Cronache

Milano, somalo condannato a ergastolo per torture ai migranti in Libia

La corte d’assise d’appello di Milano ha confermato la sentenza: Osman Matammud sarà condannato all’ergastolo, con tre anni di isolamento

Milano, somalo condannato a ergastolo per torture ai migranti in Libia

È stato condannato all’ergastolo dalla corte d’assise d’appello di Milano Osman Matammud, il somalo 23enne reo di avere ucciso e seviziato numerosi stranieri all’interno del campo Bani Whalid, in Libia.

I fatti a cui si fa riferimento risalgono al periodo di tempo che intercorre fra il 2015 ed il 2016.

Tante le vittime dell’aguzzino, arrivato poi nel nostro Paese come finto profugo. Stando a quanto ricostruito dagli inquirenti, durante la sua permantenza a Bani Whalid, Matammud si è reso autore di ben 13 omicidi. A cui si vanno ad aggiungere stupri e torture di vario genere. Tutto per divertimento.

Arrestato nel 2016 dopo essere stato riconosciuto da alcune delle sue vittime, il 23enne ha ricevuto la massima condanna il 10 ottobre del 2017. Sentenza riconosciuta ques’oggi anche dalla Corte d’assise di Milano. Il violento africano, definito come un sadico, ha ricevuto l’ergastolo, con tanto di isolamento diurno per i primi tre anni. Sono molto numerosi i testimoni che lo hanno inchiodato.

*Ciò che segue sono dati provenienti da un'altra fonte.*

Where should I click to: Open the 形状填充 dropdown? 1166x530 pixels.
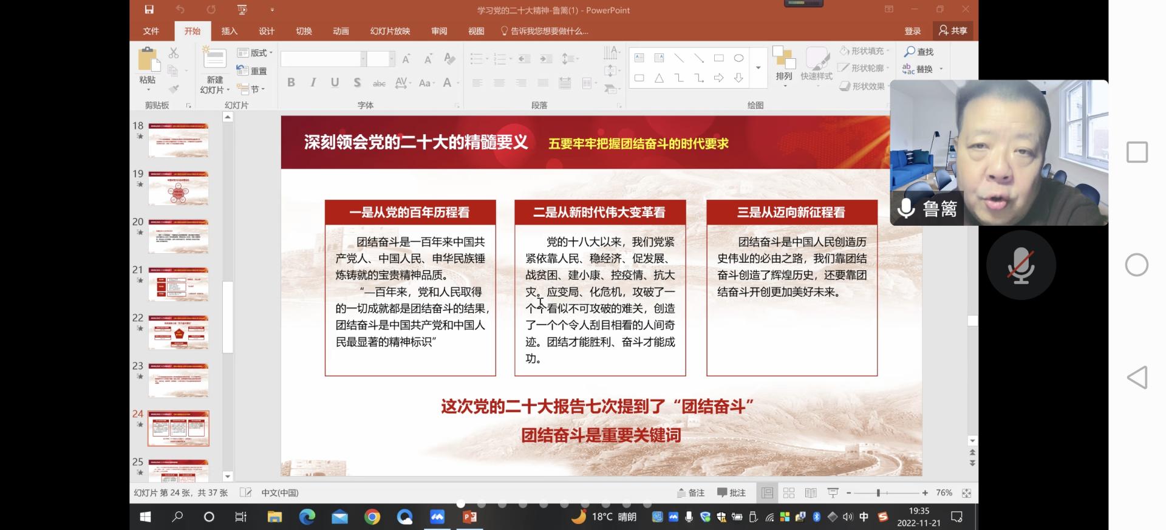865,51
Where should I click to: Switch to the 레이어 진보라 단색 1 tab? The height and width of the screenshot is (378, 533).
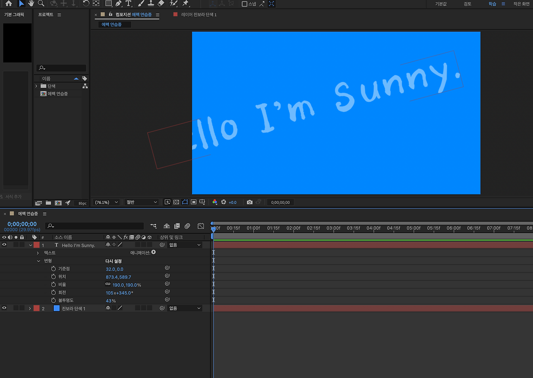pyautogui.click(x=199, y=15)

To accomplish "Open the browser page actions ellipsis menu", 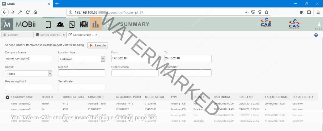I will click(x=246, y=12).
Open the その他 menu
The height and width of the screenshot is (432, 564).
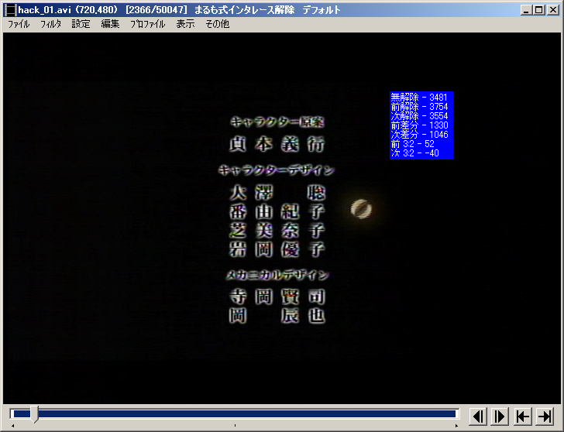217,24
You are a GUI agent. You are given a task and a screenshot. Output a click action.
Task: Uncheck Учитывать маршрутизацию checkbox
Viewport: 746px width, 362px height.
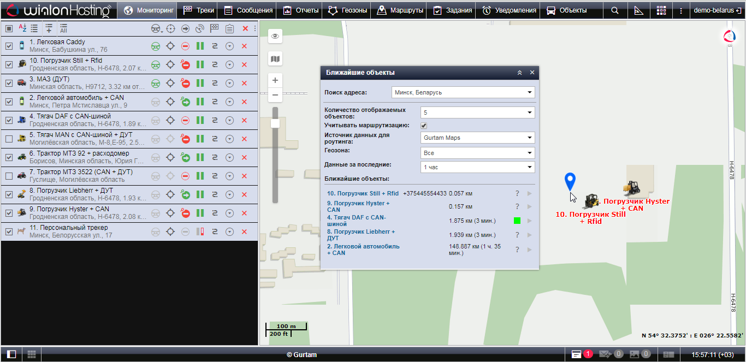point(424,126)
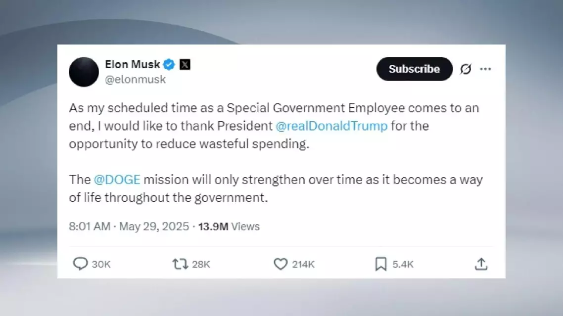Click the 214K likes count
This screenshot has width=563, height=316.
tap(303, 265)
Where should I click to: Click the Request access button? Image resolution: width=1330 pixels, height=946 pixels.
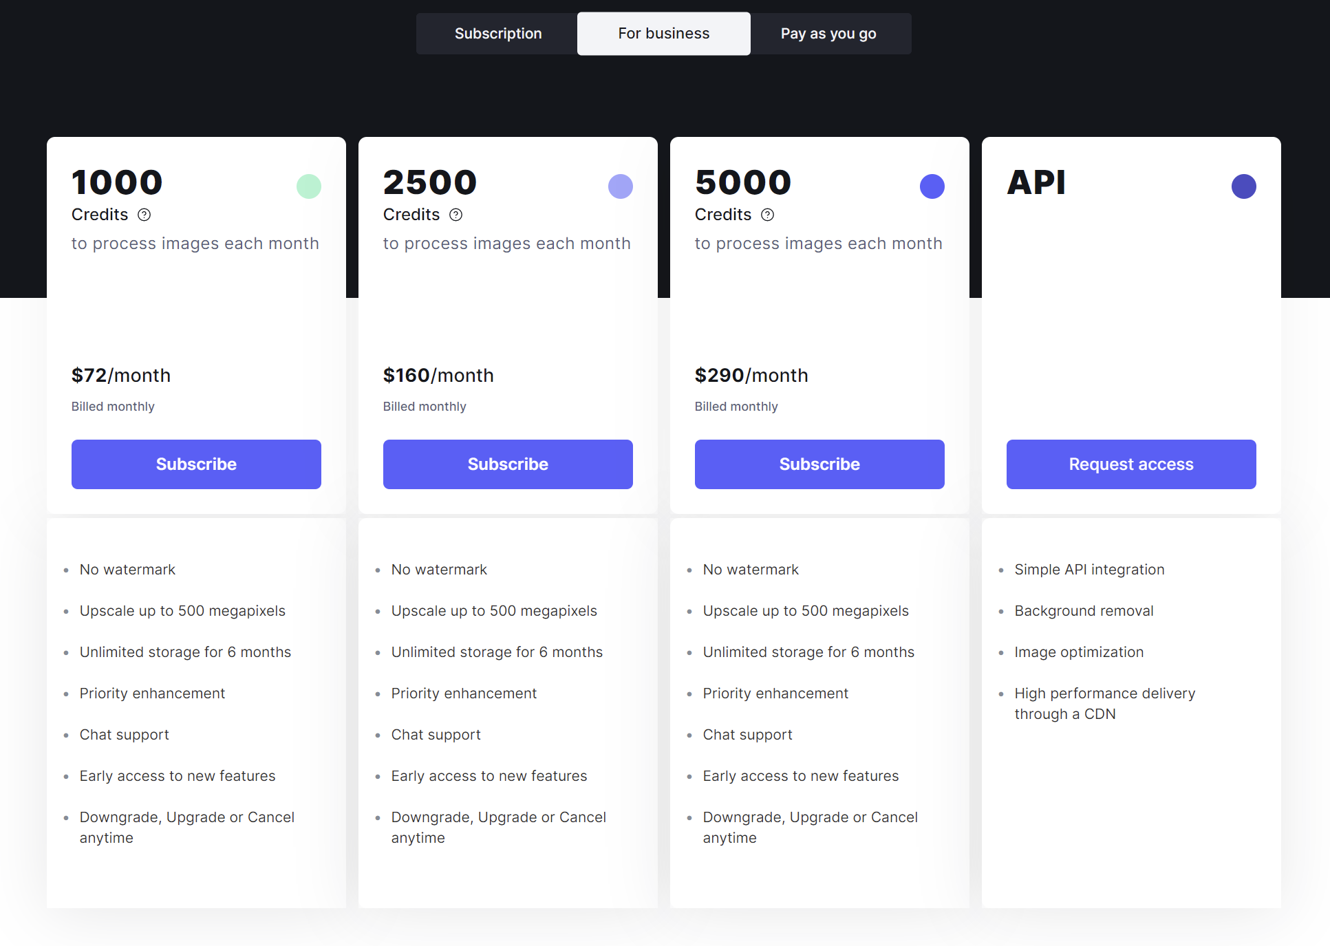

Dopo la lettura della sentenza, il 23enne si è detto sconvolto. Proclamandosi ancora innocente, ha nuovamente affermato che le pesanti accuse mosse contro di lui sono il frutto di un complotto fra tribù. Eppure sono davvero tanti e dettagliati i racconti degli orrori riferiti agli inquirenti.

Stabilito anche un risarcimento nei confronti di 9 vittime, alle quali saranno riconosciute alcune decine di migliaia di euro. È previsto inoltre un risarcimento anche all’ Associazione per gli studi giuridici sull'immigrazione (Asgi), che si è occupata di sostenere le parti lese nella battaglia legale.

Una battaglia che, forse, non si è ancora conclusa.

Giancarlo Rossi, legale che assiste Osman Matammud, ha già fatto sapere che è sua intenzione fare ricorso in cassazione, fino a presantarsi anche di fronte alla corte Europea dei diritti dell’uomo.